Staff and volunteers at the headquarters of one of the world’s most important LGBTI organizations have been left shaken after a second vandal attack.
For the second time in three months, vandals graffitied anti-LGBTI and anti-Semitic messages outside the ILGA World offices in Geneva, Switzerland.
ILGA World (the International Lesbian, Gay, Bisexual, Trans and Intersex Association) is a global federation of organizations committed to equal rights for LGBTI people.
The incidents took place just steps away from the Office of the United Nations High Commissioner for Human Rights. ILGA World has filed a complaint against the anti-Semitic inscriptions and for property damage.
‘The security of our people – staff and volunteers – is of paramount importance to ILGA World and we have taken extra security measures at the office. And we continue our work,’ André du Plessis, executive director at ILGA World told Gay Star News.
Du Plessis said ‘sadly these type of incidents are all-too common in the world’. But he promised it would not dampen their spirits.
‘LGBTI people everywhere face this – and much much worse – on a daily basis.
‘As Pride gets underway here in Geneva, and we all mark the 50th anniversary of Stonewall, we will celebrate our history and remember those who have paid the ultimate price on our long march to freedom.
‘We will not be intimidated into silence. Rather we stand proud and united, and march in solidarity for all those who cannot.’

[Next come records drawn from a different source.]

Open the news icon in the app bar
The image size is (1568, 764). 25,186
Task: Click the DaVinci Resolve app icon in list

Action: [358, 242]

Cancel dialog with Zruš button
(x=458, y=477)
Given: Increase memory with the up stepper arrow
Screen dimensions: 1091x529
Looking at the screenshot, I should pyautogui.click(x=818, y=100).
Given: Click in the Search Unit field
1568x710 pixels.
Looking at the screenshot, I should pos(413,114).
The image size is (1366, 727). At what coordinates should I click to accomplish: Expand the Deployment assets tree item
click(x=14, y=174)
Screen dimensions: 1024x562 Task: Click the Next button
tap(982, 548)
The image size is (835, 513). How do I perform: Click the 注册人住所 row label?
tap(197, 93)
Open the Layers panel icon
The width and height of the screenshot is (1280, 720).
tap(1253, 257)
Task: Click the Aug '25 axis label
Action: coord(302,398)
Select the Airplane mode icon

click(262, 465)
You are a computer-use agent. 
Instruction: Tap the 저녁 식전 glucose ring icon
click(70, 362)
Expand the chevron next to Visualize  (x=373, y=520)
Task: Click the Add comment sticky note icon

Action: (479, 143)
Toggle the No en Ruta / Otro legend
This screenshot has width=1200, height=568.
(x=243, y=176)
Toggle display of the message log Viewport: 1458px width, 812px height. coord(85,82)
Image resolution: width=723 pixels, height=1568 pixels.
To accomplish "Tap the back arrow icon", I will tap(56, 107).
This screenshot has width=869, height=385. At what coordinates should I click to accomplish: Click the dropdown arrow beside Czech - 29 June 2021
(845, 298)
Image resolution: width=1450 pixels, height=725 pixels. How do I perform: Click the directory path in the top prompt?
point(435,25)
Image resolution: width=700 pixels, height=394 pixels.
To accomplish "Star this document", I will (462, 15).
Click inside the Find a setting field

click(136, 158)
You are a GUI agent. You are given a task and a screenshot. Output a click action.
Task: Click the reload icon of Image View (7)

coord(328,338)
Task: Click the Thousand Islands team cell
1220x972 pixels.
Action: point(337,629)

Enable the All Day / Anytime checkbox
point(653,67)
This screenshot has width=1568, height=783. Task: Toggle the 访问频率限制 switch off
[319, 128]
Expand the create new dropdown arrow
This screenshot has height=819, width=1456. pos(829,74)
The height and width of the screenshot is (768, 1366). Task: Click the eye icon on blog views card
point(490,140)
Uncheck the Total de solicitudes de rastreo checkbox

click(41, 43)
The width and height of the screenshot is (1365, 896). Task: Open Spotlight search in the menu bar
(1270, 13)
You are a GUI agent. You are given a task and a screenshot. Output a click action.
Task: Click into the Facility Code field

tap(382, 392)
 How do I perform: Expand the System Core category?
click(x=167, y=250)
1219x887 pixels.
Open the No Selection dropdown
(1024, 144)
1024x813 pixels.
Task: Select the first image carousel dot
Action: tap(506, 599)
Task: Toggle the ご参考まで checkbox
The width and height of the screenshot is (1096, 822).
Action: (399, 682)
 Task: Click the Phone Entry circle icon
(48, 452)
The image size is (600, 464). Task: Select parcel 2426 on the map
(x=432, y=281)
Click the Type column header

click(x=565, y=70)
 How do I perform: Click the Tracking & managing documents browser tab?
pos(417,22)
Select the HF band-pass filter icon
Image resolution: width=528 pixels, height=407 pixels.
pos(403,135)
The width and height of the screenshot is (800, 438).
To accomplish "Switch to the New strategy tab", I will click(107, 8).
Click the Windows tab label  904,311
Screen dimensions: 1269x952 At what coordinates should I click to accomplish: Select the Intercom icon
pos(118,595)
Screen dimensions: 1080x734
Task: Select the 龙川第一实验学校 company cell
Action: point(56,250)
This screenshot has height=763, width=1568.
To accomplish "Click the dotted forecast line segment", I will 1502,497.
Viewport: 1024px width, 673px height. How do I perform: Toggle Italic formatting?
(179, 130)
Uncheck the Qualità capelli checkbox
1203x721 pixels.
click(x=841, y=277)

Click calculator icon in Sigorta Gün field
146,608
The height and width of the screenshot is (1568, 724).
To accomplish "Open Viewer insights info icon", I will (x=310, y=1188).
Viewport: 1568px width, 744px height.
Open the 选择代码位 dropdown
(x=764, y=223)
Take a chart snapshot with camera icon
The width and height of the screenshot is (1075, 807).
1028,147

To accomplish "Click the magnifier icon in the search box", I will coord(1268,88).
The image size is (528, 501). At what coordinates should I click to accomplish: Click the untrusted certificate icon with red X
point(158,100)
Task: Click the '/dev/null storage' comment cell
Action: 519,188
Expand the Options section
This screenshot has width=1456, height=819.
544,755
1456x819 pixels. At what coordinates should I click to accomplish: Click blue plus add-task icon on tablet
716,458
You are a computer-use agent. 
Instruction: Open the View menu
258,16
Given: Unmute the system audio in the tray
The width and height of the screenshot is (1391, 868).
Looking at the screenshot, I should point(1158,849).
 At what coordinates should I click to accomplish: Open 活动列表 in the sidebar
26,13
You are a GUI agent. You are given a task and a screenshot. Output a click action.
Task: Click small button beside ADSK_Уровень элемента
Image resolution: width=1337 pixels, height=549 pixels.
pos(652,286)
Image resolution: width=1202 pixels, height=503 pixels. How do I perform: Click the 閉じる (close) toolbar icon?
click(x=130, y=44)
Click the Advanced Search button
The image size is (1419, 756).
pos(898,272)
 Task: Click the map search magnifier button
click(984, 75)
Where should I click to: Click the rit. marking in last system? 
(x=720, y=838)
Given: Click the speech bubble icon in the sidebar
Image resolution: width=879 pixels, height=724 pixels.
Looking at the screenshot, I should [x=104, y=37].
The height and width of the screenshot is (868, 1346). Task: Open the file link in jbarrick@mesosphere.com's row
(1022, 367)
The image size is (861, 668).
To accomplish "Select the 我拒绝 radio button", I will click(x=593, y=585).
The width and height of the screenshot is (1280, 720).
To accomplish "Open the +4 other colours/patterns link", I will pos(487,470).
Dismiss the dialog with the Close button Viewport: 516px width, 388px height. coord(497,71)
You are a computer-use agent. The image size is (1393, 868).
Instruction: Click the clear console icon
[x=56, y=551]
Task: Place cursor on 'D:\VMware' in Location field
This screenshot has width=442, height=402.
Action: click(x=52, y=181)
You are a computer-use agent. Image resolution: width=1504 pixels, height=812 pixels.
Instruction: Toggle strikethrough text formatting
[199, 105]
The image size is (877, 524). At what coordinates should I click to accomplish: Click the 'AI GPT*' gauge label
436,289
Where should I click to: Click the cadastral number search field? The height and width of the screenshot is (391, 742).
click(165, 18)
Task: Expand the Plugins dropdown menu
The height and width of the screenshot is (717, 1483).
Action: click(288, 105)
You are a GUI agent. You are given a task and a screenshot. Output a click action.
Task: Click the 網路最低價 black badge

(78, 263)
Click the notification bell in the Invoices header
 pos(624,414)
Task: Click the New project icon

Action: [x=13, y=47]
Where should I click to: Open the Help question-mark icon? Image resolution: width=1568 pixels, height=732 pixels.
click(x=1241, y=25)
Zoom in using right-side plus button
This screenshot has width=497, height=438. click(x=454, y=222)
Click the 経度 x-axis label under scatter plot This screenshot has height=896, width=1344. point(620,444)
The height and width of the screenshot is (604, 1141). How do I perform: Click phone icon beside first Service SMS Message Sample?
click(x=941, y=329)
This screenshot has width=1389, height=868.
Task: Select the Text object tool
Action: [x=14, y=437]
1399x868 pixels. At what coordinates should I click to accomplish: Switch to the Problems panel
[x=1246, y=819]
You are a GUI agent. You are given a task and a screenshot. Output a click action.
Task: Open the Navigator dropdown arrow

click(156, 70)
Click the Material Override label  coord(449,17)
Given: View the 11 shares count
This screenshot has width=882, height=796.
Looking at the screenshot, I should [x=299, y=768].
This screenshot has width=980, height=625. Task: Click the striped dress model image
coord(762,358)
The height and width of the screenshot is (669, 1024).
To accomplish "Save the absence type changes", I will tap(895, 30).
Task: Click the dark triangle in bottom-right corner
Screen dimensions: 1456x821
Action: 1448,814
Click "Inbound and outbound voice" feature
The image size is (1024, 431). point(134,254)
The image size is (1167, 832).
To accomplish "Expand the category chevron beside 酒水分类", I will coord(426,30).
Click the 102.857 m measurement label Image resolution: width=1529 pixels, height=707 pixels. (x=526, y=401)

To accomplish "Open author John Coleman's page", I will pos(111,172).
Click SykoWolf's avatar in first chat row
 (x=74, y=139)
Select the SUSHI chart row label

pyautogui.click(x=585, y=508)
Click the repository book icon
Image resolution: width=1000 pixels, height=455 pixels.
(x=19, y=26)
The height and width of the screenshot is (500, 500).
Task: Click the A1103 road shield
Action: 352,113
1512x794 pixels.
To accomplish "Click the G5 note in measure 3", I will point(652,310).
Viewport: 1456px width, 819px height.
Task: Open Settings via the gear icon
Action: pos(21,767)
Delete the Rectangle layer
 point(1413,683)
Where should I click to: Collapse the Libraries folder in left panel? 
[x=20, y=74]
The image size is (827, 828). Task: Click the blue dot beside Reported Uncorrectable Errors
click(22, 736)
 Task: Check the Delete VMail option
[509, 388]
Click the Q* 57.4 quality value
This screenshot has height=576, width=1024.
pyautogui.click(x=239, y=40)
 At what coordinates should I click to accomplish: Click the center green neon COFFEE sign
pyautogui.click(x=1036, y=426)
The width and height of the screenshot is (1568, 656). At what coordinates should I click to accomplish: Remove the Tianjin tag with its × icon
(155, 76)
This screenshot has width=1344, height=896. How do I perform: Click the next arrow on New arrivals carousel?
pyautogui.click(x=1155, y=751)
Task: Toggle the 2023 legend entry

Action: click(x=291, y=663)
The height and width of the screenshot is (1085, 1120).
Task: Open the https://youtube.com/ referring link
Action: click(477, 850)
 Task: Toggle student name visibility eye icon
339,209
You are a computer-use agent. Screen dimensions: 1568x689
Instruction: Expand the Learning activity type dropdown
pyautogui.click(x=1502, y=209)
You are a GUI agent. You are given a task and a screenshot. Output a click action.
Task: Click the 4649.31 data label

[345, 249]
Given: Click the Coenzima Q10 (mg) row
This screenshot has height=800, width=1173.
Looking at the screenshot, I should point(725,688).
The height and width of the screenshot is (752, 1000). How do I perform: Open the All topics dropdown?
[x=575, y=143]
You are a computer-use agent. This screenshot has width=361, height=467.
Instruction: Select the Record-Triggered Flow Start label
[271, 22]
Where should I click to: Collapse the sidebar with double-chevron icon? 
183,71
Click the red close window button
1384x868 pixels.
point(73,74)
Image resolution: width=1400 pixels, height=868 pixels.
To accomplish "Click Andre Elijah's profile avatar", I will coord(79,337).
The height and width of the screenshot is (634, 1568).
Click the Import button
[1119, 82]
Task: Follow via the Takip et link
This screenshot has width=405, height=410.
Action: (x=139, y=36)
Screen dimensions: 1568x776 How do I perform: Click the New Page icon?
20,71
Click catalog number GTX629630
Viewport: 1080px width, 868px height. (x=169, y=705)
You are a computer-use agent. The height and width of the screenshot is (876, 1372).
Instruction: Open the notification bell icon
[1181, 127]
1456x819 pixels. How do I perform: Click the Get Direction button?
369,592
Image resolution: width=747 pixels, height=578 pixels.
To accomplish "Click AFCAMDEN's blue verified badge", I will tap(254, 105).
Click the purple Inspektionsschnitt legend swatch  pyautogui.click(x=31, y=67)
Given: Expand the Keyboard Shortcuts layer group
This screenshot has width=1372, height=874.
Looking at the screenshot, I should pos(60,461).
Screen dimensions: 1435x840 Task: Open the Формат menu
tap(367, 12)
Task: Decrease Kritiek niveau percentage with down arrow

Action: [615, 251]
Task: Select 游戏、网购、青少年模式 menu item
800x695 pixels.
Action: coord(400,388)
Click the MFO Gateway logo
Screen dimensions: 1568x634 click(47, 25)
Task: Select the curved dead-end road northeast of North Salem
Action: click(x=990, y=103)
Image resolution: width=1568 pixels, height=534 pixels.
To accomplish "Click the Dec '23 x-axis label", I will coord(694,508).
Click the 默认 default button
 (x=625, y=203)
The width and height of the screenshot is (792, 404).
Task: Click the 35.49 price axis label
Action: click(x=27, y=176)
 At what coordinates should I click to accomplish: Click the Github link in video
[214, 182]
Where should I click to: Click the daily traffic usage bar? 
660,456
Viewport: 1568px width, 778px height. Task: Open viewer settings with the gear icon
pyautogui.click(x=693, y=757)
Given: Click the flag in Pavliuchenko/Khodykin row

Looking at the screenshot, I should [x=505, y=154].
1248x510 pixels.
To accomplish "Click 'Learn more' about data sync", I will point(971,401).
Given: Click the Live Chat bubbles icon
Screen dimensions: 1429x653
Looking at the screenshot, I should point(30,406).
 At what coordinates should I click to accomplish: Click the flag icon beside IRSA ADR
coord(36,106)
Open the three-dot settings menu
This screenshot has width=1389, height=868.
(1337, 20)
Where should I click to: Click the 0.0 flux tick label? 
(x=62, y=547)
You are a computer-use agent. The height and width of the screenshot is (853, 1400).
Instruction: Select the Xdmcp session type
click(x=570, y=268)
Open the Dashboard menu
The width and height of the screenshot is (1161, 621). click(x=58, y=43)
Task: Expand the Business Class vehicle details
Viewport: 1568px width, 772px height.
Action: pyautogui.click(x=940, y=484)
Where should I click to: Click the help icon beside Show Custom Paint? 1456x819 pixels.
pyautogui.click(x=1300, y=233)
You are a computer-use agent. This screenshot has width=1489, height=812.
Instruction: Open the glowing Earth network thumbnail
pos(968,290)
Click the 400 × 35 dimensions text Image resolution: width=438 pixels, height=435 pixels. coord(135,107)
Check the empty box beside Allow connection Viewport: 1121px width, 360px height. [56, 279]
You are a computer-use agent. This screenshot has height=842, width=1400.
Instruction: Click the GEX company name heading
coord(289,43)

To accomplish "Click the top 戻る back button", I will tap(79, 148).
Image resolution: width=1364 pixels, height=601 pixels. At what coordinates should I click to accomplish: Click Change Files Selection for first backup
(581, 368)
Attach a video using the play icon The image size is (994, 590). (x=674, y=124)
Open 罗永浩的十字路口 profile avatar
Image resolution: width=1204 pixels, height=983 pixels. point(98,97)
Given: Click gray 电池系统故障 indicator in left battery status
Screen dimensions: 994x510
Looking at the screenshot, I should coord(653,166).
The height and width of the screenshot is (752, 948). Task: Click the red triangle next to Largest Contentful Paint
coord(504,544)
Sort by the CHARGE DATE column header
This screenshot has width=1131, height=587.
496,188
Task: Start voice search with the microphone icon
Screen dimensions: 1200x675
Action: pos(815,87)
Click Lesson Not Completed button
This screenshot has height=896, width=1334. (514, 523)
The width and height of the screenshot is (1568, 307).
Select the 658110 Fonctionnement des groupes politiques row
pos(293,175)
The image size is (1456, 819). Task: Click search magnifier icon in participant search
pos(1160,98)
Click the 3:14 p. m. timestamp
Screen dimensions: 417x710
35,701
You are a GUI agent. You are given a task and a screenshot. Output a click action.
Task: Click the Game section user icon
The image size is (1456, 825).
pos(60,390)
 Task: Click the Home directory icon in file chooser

Switzerland, ILGA World and LGBTI laws
ILGA World took the opportunity to remind people that LGBT-phobic violence and discrimination were not uncommon in Switzerland.
Youth are particularly exposed to violence: 50% of LGB persons under 25 reported being subjected to at least one form of homophobic violence in the last six months. While almost 9 in 10 trans students have been insulted and 55% have been physically bullied at school.
Homophobic and transphobic comments are generally not illegal under the Swiss Penal Code. So, aggressions and incitement to hatred and violence that happened on these grounds can’t be recorded as such by police.
In December 2018, Switzerland proposed to include sexual orientation (but leaving out gender identity) as protected grounds against bias-motivated speech in Article 261bis of the Criminal Code.
A request for a referendum against this revision was filed a few weeks later. Swiss voters may soon have to decide on this.
‘We note once again the urgent need to supplement article 261 bis of the Swiss Penal Code in order to allow the condemnation of such hate statements: the existing gap does not currently allow us to file a complaint noting the homophobic and transphobic nature of the inscriptions,’ ILGA said in a statement.
‘We call on Swiss national parliamentarians to address this as an urgent matter, otherwise similar incidents will simply fall outside the law.’